PARIGI MOUTONG, Timursulawesi.id – Pendekatan berbeda ditunjukkan Ketua Fraksi PDI Perjuangan DPRD Kabupaten Parigi Moutong, Nurul Qiram, saat menggelar reses di Desa Ulatan, Kecamatan Palasa, Sabtu (25/04/2026), dengan memadukan pertemuan formal dan kunjungan langsung dari rumah ke rumah.
Agenda Reses Masa Persidangan 2026 ini menjadi ruang interaktif bagi masyarakat untuk menyampaikan aspirasi, baik melalui forum terbuka maupun secara personal. Kegiatan tersebut dihadiri kepala dusun, tokoh masyarakat, tokoh pemuda, serta tokoh perempuan yang aktif menyuarakan kebutuhan pembangunan di wilayah mereka.
Dalam dialog yang berlangsung, sejumlah isu prioritas mencuat, di antaranya penguatan fasilitas keagamaan serta pemberdayaan ekonomi masyarakat. Warga mengusulkan bantuan untuk rumah ibadah, baik gereja maupun masjid, guna meningkatkan kualitas sarana ibadah di Desa Ulatan.

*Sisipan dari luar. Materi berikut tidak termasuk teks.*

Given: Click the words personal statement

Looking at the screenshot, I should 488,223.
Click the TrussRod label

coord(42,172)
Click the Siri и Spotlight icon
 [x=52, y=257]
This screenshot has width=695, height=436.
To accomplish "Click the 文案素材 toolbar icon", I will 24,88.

Selain itu, sektor produktif juga menjadi perhatian, dengan adanya permintaan bantuan alat dan mesin pertanian (alsintan) serta peralatan pertukangan untuk mendukung aktivitas kelompok kerja laki-laki. Di sisi lain, kelompok perempuan melalui PKK mengusulkan bantuan alat memasak sebagai penunjang kegiatan ekonomi kreatif di tingkat rumah tangga.

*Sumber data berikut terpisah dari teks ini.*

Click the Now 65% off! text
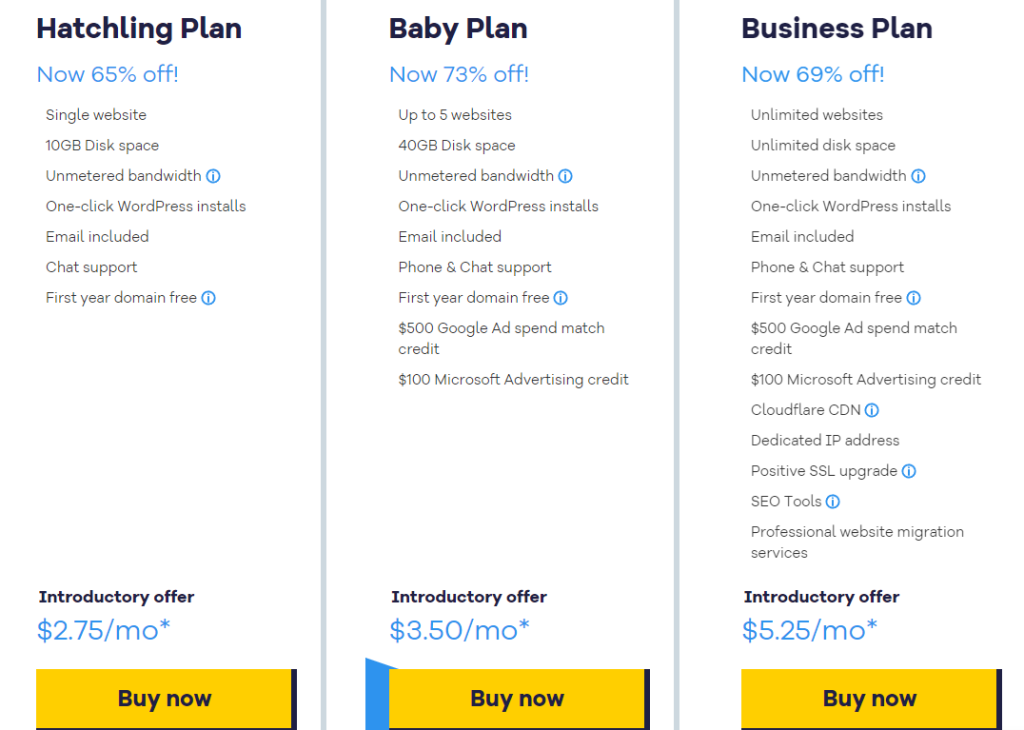The image size is (1024, 730). point(107,74)
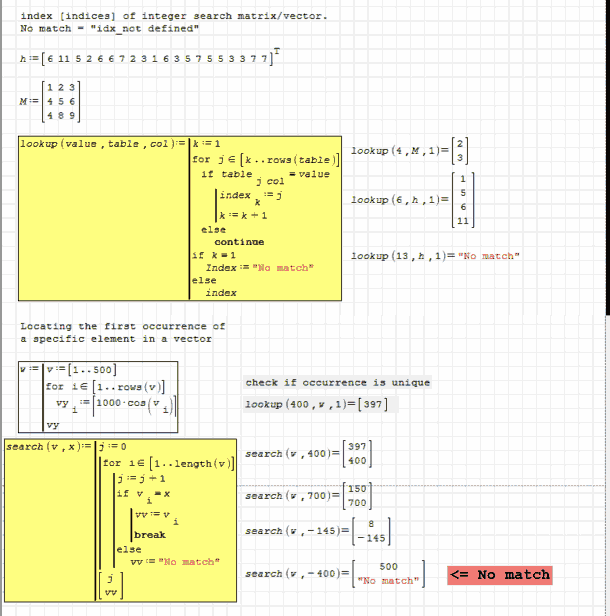The image size is (610, 616).
Task: Click the 'check if occurrence is unique' label
Action: [337, 382]
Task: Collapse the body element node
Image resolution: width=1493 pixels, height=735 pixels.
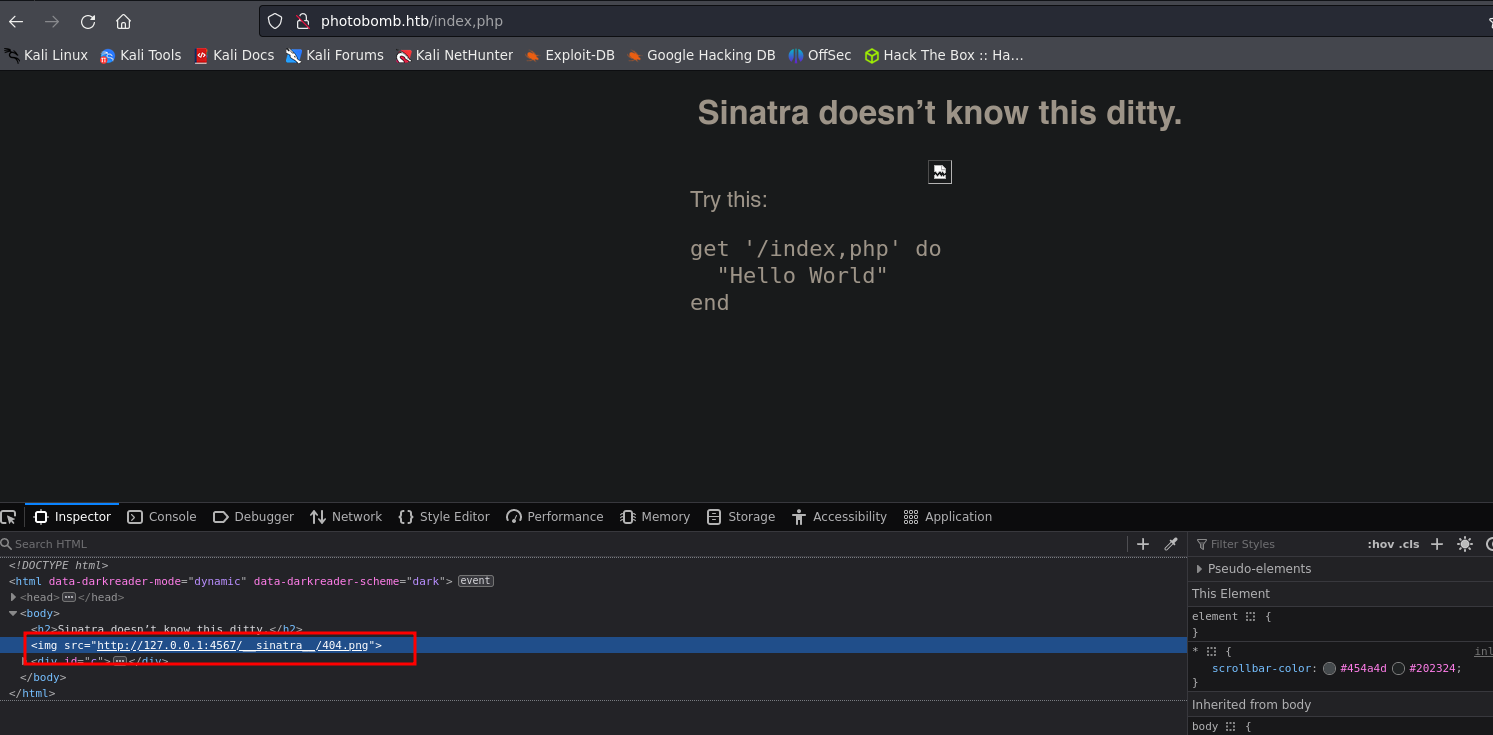Action: [x=14, y=613]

Tidak hanya menyerap aspirasi, Nurul Qiram juga memberikan bantuan langsung kepada masyarakat, baik secara pribadi maupun untuk kelompok, sebagai bentuk stimulan awal sambil menunggu realisasi program melalui mekanisme anggaran daerah.
“Sebagai Ketua Fraksi PDI Perjuangan, saya berkomitmen mengawal seluruh aspirasi warga Desa Ulatan. Mulai dari pembangunan rumah ibadah hingga dukungan alat produktivitas bagi petani dan ibu-ibu PKK akan kami perjuangkan di tingkat legislatif,” tegasnya.
Pendekatan door to door yang dilakukan Nurul Qiram pun mendapat apresiasi dari masyarakat. Warga menilai langkah tersebut lebih efektif dalam menjaring aspirasi, terutama bagi mereka yang tidak sempat menyampaikan keluhan dalam forum resmi.
Metode ini dinilai mampu menghadirkan kedekatan emosional sekaligus memastikan setiap suara masyarakat dapat didengar dan diperjuangkan dalam kebijakan pembangunan daerah.